» TASK TO COMPLETE: How do the lines below between the ones holding "You are a GUI agent. The screenshot is 411×2576." and "初心者でも育てやすい観葉植物 (58, 1675)", inclusive, read? Give them again exactly, with no other lines.

» INFORMATION GIVEN:
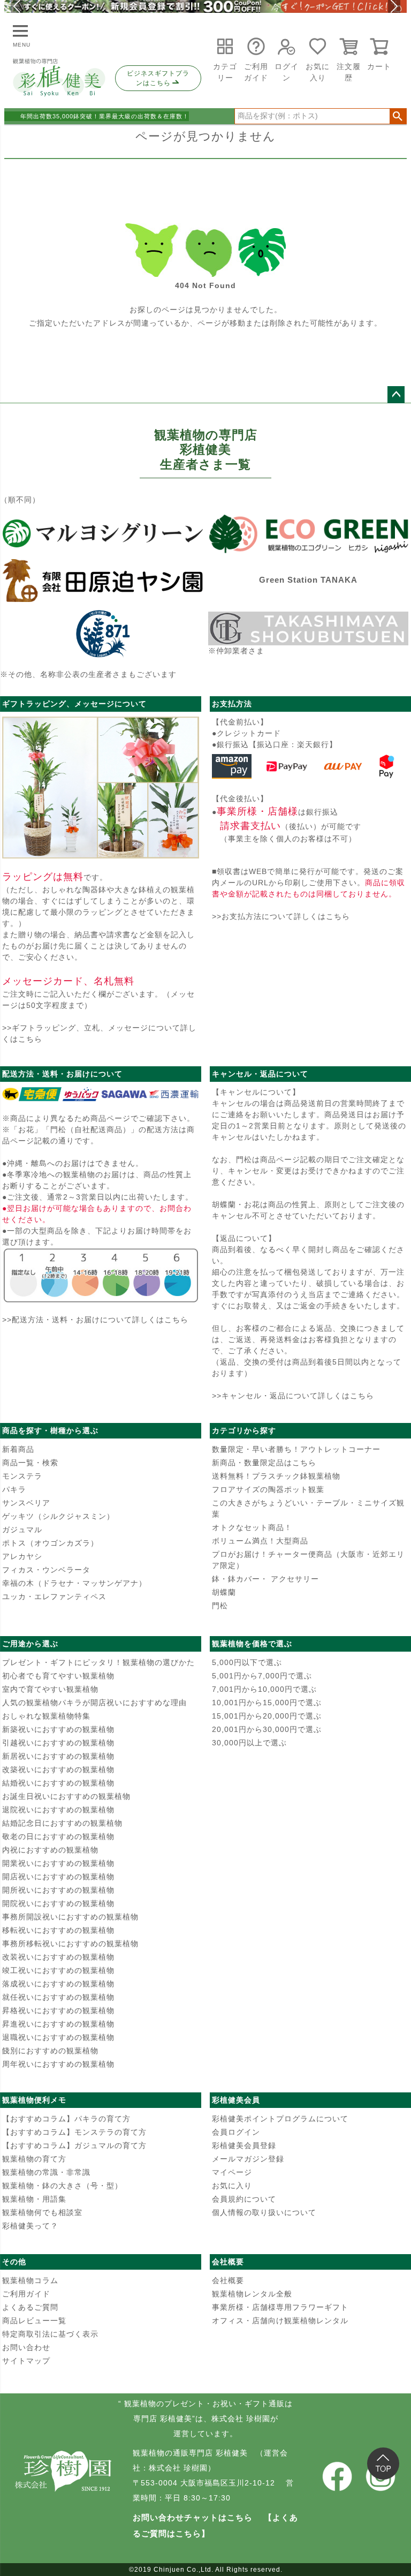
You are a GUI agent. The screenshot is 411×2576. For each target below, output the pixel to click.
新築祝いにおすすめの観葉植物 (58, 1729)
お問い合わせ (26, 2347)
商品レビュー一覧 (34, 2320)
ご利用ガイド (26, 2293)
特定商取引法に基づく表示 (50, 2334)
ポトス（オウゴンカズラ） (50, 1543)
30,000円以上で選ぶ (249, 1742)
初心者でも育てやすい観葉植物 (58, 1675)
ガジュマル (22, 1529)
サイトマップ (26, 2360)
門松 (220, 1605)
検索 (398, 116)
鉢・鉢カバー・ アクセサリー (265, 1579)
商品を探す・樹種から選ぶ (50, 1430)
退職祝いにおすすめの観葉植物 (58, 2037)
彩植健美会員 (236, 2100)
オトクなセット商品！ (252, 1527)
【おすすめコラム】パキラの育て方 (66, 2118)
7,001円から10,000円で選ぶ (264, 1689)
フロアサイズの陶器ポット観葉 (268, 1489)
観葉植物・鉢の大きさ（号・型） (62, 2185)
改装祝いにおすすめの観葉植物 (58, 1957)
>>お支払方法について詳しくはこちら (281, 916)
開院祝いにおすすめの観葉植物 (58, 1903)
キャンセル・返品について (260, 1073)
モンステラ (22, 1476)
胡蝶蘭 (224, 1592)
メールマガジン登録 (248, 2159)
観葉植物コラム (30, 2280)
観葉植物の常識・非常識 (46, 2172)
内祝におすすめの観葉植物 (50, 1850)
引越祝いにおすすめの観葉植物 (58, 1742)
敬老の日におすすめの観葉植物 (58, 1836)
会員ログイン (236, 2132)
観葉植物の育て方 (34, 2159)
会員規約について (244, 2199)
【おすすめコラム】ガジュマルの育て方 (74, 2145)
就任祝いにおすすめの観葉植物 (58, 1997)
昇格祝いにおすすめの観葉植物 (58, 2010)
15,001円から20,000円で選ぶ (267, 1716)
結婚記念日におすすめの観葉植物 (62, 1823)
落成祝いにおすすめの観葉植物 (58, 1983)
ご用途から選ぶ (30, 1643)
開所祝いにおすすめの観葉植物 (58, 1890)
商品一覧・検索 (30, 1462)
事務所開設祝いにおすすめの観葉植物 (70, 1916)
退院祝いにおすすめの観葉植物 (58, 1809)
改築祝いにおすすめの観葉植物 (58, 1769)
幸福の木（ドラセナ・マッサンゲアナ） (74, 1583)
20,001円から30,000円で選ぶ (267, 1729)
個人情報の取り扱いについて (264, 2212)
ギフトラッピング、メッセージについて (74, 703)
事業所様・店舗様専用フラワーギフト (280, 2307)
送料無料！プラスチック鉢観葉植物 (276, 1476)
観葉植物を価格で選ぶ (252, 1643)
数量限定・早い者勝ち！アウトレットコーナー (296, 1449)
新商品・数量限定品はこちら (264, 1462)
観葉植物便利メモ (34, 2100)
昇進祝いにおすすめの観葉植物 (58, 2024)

* * *

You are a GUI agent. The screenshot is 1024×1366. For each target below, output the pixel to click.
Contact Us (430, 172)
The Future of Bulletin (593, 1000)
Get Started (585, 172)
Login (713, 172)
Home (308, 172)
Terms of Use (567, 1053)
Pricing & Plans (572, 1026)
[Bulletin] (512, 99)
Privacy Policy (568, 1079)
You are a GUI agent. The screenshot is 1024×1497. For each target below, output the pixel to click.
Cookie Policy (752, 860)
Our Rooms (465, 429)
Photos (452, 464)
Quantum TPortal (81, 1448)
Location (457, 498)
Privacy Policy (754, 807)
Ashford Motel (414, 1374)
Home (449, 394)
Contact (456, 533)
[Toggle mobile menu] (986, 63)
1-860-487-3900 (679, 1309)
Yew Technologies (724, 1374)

--

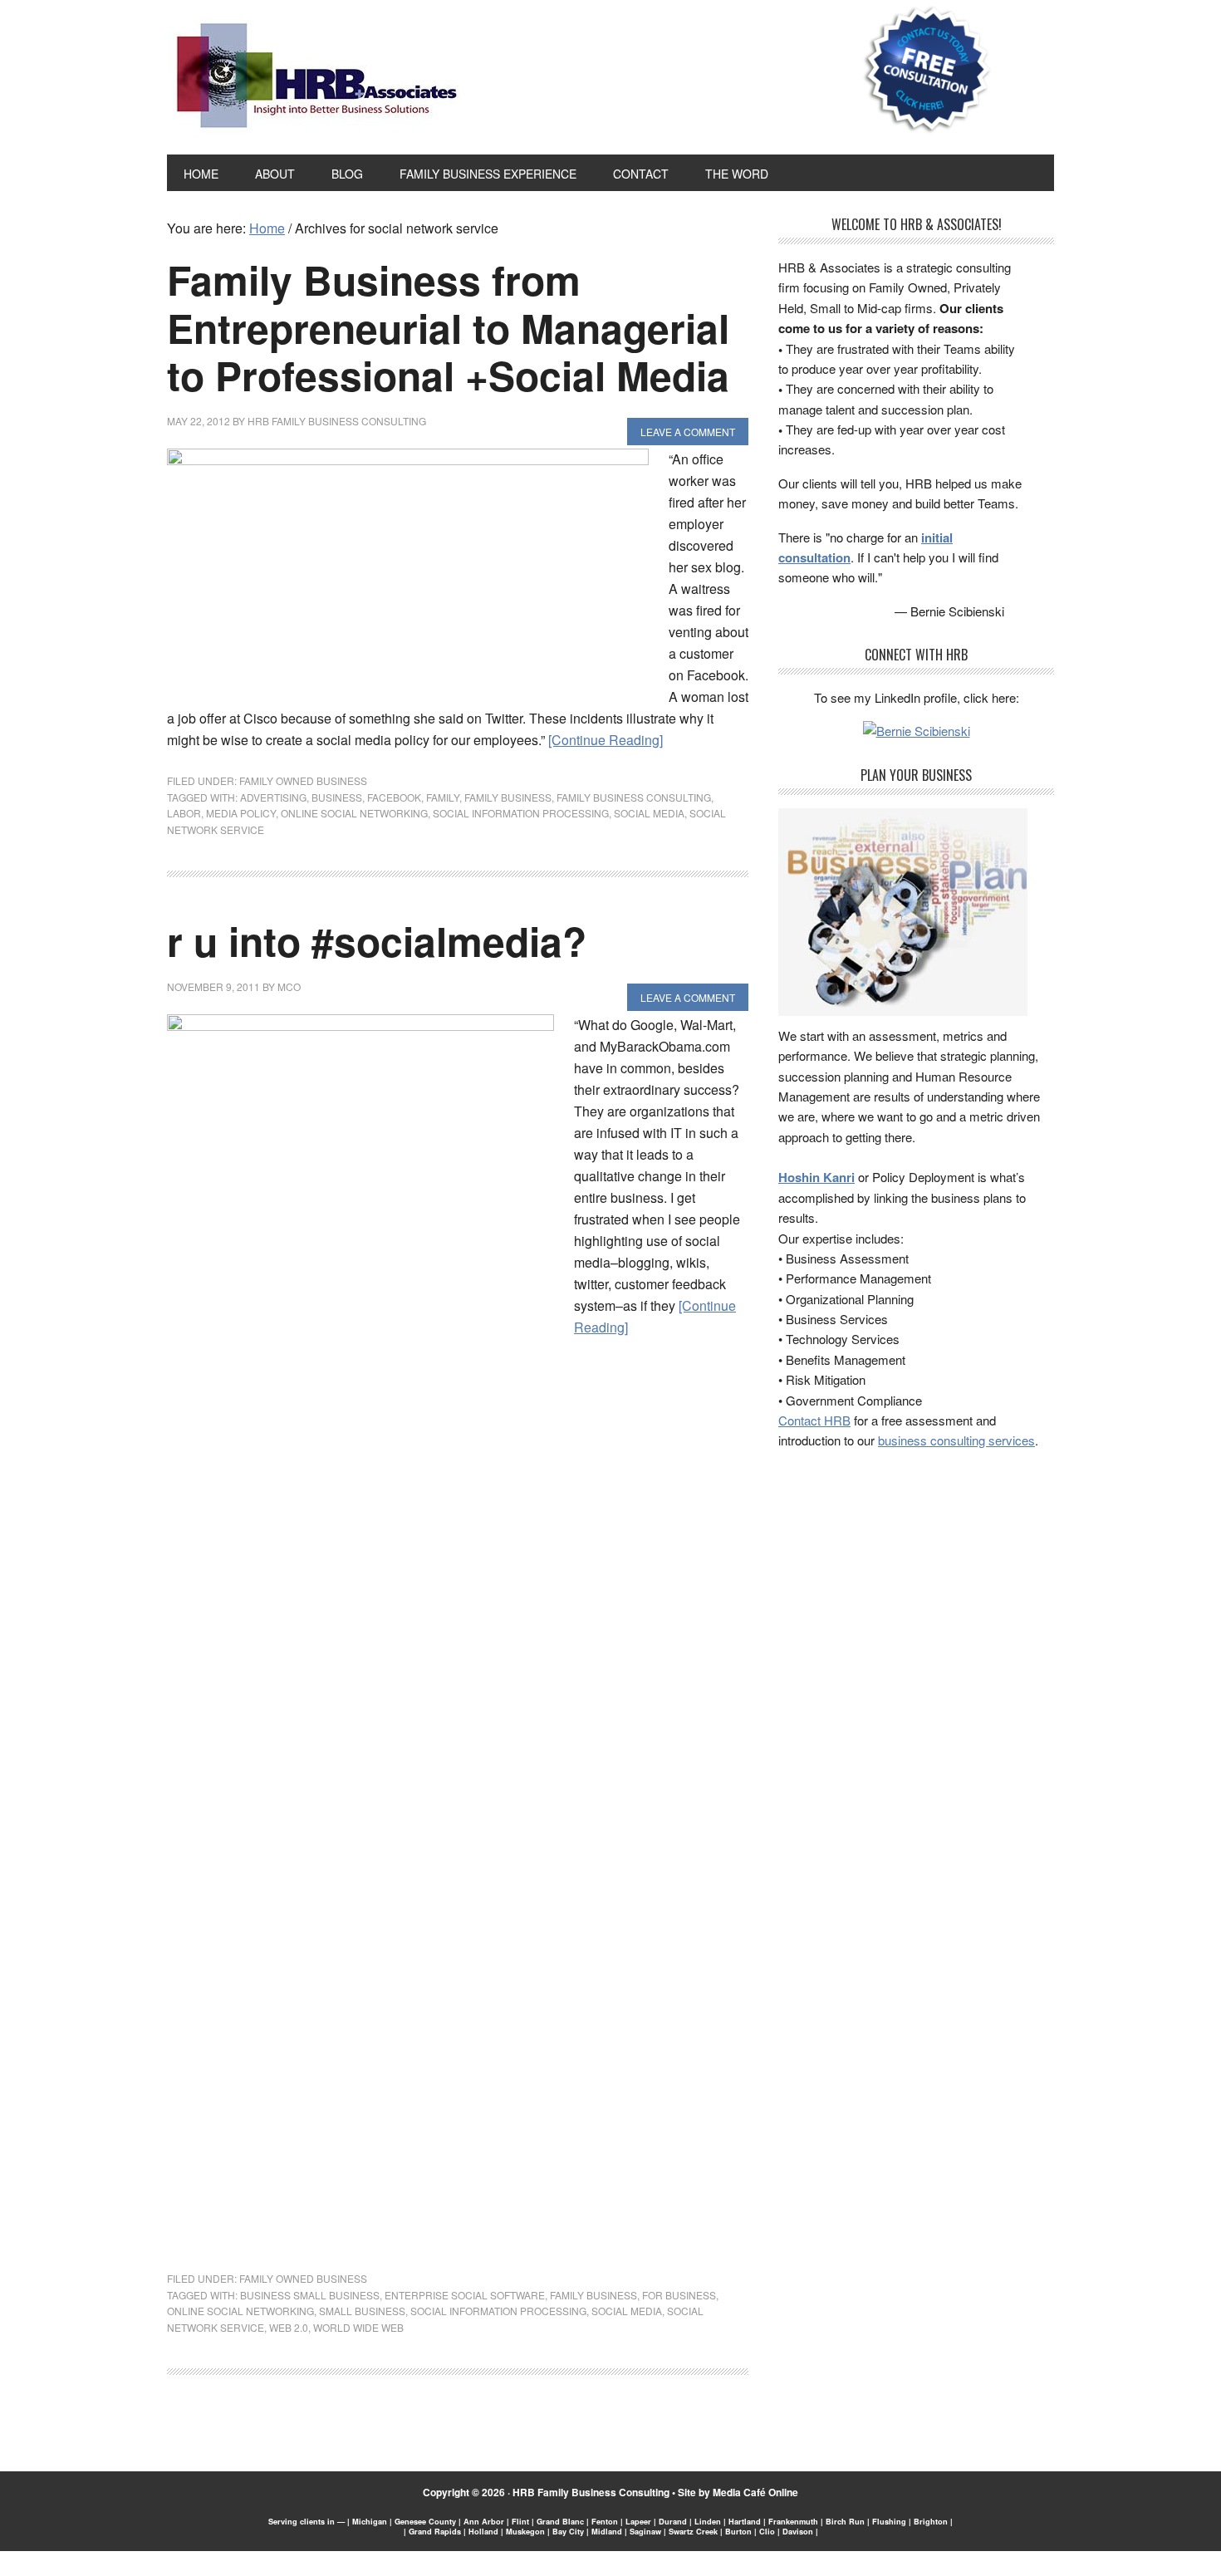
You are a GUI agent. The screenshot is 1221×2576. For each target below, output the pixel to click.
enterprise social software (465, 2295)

» EXERCISE ANSWER:
You are a GUI agent. The screenshot is 411×2576. For each target below, output the pixel to click.
新築祝いにおすすめの観葉植物 (58, 1729)
お問い合わせ (26, 2347)
商品レビュー一覧 (34, 2320)
ご利用ガイド (26, 2293)
特定商取引法に基づく表示 (50, 2334)
ポトス（オウゴンカズラ） (50, 1543)
30,000円以上で選ぶ (249, 1742)
初心者でも育てやすい観葉植物 (58, 1675)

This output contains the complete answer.